Copy the following entries word for word, leaving nothing out.

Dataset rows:
————————

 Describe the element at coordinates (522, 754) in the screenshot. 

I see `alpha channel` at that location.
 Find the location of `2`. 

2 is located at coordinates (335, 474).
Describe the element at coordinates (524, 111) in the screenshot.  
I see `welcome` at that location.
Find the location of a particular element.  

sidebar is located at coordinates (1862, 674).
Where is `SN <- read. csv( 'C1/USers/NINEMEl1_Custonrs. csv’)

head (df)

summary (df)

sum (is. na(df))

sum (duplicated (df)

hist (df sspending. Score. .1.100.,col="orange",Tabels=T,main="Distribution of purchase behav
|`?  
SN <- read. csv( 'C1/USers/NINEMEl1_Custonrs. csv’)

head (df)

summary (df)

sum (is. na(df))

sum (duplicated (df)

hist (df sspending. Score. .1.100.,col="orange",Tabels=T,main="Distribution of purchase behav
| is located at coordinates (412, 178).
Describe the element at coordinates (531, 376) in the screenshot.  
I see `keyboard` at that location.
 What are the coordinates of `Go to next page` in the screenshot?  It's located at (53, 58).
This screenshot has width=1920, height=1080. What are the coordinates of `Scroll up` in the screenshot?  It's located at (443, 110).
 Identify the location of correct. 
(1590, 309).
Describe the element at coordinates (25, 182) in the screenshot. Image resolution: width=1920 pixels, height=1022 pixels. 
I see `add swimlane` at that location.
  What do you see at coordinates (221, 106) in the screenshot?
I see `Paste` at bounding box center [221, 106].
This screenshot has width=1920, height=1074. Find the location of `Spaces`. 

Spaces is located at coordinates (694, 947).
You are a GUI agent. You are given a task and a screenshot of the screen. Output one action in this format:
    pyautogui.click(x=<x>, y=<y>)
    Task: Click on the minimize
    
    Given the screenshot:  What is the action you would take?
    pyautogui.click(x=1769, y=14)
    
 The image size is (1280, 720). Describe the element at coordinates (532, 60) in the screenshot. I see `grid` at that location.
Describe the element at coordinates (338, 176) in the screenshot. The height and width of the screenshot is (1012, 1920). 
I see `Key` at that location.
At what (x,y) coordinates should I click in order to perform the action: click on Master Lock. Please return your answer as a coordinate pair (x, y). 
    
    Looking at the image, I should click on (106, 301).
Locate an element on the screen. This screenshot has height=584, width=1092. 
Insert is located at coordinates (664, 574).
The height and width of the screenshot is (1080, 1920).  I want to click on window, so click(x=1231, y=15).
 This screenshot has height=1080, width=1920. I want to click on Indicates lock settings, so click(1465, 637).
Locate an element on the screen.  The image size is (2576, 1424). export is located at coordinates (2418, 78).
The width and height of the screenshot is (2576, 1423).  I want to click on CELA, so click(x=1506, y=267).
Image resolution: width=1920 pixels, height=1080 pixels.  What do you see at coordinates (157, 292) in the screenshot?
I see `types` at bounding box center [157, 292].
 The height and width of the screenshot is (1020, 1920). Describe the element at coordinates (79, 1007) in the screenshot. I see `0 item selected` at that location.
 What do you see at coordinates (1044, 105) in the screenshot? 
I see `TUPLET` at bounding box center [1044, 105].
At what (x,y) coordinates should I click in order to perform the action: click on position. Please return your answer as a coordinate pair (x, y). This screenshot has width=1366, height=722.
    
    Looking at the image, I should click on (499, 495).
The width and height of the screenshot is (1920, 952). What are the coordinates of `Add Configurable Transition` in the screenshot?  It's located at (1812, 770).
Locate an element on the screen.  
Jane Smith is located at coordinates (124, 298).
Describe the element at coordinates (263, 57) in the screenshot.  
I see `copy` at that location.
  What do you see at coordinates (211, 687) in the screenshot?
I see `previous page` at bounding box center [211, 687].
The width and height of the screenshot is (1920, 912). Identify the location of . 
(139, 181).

————————

● EXERCISE SOLUTION:
 Describe the element at coordinates (522, 754) in the screenshot. 

I see `alpha channel` at that location.
 Find the location of `2`. 

2 is located at coordinates (335, 474).
Describe the element at coordinates (524, 111) in the screenshot.  
I see `welcome` at that location.
Find the location of a particular element.  

sidebar is located at coordinates (1862, 674).
Where is `SN <- read. csv( 'C1/USers/NINEMEl1_Custonrs. csv’)

head (df)

summary (df)

sum (is. na(df))

sum (duplicated (df)

hist (df sspending. Score. .1.100.,col="orange",Tabels=T,main="Distribution of purchase behav
|`?  
SN <- read. csv( 'C1/USers/NINEMEl1_Custonrs. csv’)

head (df)

summary (df)

sum (is. na(df))

sum (duplicated (df)

hist (df sspending. Score. .1.100.,col="orange",Tabels=T,main="Distribution of purchase behav
| is located at coordinates (412, 178).
Describe the element at coordinates (531, 376) in the screenshot.  
I see `keyboard` at that location.
 What are the coordinates of `Go to next page` in the screenshot?  It's located at (53, 58).
This screenshot has width=1920, height=1080. What are the coordinates of `Scroll up` in the screenshot?  It's located at (443, 110).
 Identify the location of correct. 
(1590, 309).
Describe the element at coordinates (25, 182) in the screenshot. Image resolution: width=1920 pixels, height=1022 pixels. 
I see `add swimlane` at that location.
  What do you see at coordinates (221, 106) in the screenshot?
I see `Paste` at bounding box center [221, 106].
This screenshot has width=1920, height=1074. Find the location of `Spaces`. 

Spaces is located at coordinates (694, 947).
You are a GUI agent. You are given a task and a screenshot of the screen. Output one action in this format:
    pyautogui.click(x=<x>, y=<y>)
    Task: Click on the minimize
    
    Given the screenshot:  What is the action you would take?
    pyautogui.click(x=1769, y=14)
    
 The image size is (1280, 720). Describe the element at coordinates (532, 60) in the screenshot. I see `grid` at that location.
Describe the element at coordinates (338, 176) in the screenshot. The height and width of the screenshot is (1012, 1920). 
I see `Key` at that location.
At what (x,y) coordinates should I click in order to perform the action: click on Master Lock. Please return your answer as a coordinate pair (x, y). 
    
    Looking at the image, I should click on (106, 301).
Locate an element on the screen. This screenshot has height=584, width=1092. 
Insert is located at coordinates (664, 574).
The height and width of the screenshot is (1080, 1920).  I want to click on window, so click(x=1231, y=15).
 This screenshot has height=1080, width=1920. I want to click on Indicates lock settings, so click(1465, 637).
Locate an element on the screen.  The image size is (2576, 1424). export is located at coordinates (2418, 78).
The width and height of the screenshot is (2576, 1423).  I want to click on CELA, so click(x=1506, y=267).
Image resolution: width=1920 pixels, height=1080 pixels.  What do you see at coordinates (157, 292) in the screenshot?
I see `types` at bounding box center [157, 292].
 The height and width of the screenshot is (1020, 1920). Describe the element at coordinates (79, 1007) in the screenshot. I see `0 item selected` at that location.
 What do you see at coordinates (1044, 105) in the screenshot? 
I see `TUPLET` at bounding box center [1044, 105].
At what (x,y) coordinates should I click in order to perform the action: click on position. Please return your answer as a coordinate pair (x, y). This screenshot has width=1366, height=722.
    
    Looking at the image, I should click on (499, 495).
The width and height of the screenshot is (1920, 952). What are the coordinates of `Add Configurable Transition` in the screenshot?  It's located at (1812, 770).
Locate an element on the screen.  
Jane Smith is located at coordinates (124, 298).
Describe the element at coordinates (263, 57) in the screenshot.  
I see `copy` at that location.
  What do you see at coordinates (211, 687) in the screenshot?
I see `previous page` at bounding box center [211, 687].
The width and height of the screenshot is (1920, 912). Identify the location of . 
(139, 181).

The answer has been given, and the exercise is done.